MacKenzie Douglas J, Robertson Neil A, Rather Iqbal, Reid Claire, Sendzikaite Gintare, Cruickshanks Hazel, McBryan Tony, Hodges Andrew, Pritchard Catrin, Blyth Karen, Adams Peter D
Institute of Cancer Sciences, University of Glasgow, Glasgow, UK.
Sanford Burnham Prebys Medical Discovery Institute, La Jolla, CA, USA.
iScience. 2020 Feb 21;23(2):100838. doi: 10.1016/j.isci.2020.100838. Epub 2020 Jan 14.

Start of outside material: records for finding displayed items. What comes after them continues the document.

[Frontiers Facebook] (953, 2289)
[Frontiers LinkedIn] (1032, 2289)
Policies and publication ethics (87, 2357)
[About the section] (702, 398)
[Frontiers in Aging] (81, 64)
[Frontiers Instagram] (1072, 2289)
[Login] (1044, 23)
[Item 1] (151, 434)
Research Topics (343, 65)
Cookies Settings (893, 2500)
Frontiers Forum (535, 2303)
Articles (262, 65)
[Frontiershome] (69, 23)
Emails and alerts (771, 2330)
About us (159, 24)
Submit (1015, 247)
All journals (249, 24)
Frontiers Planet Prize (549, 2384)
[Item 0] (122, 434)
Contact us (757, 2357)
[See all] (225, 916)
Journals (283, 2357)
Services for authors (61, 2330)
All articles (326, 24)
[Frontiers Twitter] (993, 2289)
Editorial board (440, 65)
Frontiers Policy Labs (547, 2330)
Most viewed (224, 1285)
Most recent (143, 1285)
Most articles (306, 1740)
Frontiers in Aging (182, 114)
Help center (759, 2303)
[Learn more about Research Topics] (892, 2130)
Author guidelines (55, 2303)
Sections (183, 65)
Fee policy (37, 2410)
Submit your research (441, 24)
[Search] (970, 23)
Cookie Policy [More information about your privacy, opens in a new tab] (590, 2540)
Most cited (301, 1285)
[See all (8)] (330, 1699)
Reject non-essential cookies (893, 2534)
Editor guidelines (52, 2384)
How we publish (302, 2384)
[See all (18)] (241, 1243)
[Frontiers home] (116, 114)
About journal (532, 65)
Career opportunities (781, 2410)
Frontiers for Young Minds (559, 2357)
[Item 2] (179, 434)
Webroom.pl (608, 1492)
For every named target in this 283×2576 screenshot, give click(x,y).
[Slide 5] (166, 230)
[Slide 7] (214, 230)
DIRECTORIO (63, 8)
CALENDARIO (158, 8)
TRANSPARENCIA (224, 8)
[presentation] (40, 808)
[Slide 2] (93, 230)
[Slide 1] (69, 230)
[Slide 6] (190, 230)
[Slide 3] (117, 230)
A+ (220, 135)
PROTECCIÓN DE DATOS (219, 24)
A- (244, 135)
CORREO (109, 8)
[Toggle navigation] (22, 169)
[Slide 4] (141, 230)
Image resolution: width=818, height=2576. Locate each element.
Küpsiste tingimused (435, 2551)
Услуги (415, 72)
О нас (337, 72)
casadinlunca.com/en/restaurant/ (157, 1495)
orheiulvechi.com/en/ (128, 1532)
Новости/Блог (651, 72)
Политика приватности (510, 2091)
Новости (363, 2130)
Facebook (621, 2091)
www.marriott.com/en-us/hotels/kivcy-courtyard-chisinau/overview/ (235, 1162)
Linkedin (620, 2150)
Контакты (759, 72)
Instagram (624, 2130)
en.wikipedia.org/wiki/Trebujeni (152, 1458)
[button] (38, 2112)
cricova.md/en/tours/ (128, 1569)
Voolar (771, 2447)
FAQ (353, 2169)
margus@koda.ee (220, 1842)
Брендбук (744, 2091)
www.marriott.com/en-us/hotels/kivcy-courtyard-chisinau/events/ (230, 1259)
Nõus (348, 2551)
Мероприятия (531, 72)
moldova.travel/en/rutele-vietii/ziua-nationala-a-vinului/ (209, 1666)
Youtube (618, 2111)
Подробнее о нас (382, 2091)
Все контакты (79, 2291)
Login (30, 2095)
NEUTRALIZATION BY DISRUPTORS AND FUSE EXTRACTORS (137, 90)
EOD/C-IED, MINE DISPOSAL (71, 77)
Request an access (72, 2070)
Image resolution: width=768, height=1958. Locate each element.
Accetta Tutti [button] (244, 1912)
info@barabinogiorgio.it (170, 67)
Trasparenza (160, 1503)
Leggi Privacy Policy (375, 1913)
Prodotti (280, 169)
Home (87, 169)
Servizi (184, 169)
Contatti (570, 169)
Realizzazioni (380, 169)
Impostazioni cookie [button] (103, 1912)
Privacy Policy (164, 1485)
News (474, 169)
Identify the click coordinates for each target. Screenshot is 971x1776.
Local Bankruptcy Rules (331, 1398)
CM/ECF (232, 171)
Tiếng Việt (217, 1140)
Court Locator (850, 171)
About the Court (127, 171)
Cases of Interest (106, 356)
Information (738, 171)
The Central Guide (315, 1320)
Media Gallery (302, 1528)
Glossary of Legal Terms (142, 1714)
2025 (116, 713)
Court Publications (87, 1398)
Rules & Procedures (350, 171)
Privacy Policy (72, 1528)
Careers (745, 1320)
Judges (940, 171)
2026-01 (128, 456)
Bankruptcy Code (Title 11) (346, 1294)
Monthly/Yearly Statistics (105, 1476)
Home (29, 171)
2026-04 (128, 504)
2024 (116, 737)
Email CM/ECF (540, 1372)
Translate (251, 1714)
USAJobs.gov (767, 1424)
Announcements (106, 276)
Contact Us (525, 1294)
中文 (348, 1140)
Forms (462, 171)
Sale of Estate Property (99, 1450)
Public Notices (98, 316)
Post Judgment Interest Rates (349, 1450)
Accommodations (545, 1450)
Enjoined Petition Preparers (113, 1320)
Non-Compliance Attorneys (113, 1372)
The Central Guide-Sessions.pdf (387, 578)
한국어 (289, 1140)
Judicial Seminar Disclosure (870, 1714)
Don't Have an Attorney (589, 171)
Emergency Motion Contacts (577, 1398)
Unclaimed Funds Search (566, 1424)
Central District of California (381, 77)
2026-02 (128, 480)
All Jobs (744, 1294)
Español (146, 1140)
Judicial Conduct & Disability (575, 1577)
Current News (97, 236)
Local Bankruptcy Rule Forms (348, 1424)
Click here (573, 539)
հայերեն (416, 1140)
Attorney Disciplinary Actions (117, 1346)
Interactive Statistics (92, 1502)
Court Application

Approximately 10% of human colorectal cancer (CRC) are associated with activated BRAFV600E mutation, typically in absence of APC mutation and often associated with a CpG island methylator (CIMP) phenotype. To protect from cancer, normal intestinal epithelial cells respond to oncogenic BRAFV600E by activation of intrinsic p53 and p16-dependent tumor suppressor mechanisms, such as cellular senescence. Conversely, CIMP is thought to contribute to bypass of these tumor suppressor mechanisms, e.g. via epigenetic silencing of tumor suppressor genes, such as p16. It has been repeatedly proposed that DNMT3B is responsible for BRAFV600E-induced CIMP in human CRC. Here we set out to test this by in silico, in vitro, and in vivo approaches. We conclude that although both BRAFV600E and DNMT3B harbor oncogenic potential in vitro and in vivo and show some evidence of cooperation in tumor promotion, they do not frequently cooperate to promote CIMP and human intestinal cancer.
大约10%的人类结直肠癌(CRC)与激活的BRAFV600E突变相关,通常不存在APC突变,且常与CpG岛甲基化表型(CIMP)相关。为了预防癌症,正常肠上皮细胞通过激活内在的p53和p16依赖性肿瘤抑制机制(如细胞衰老)来应对致癌性BRAFV600E。相反,CIMP被认为有助于绕过这些肿瘤抑制机制,例如通过肿瘤抑制基因(如p16)的表观遗传沉默。人们一再提出,DNMT3B负责BRAFV600E诱导的人类CRC中的CIMP。在这里,我们通过计算机模拟、体外和体内方法来验证这一点。我们得出的结论是,尽管BRAFV600E和DNMT3B在体外和体内都具有致癌潜力,并显示出一些在肿瘤促进方面的合作证据,但它们并不经常合作来促进CIMP和人类肠道癌。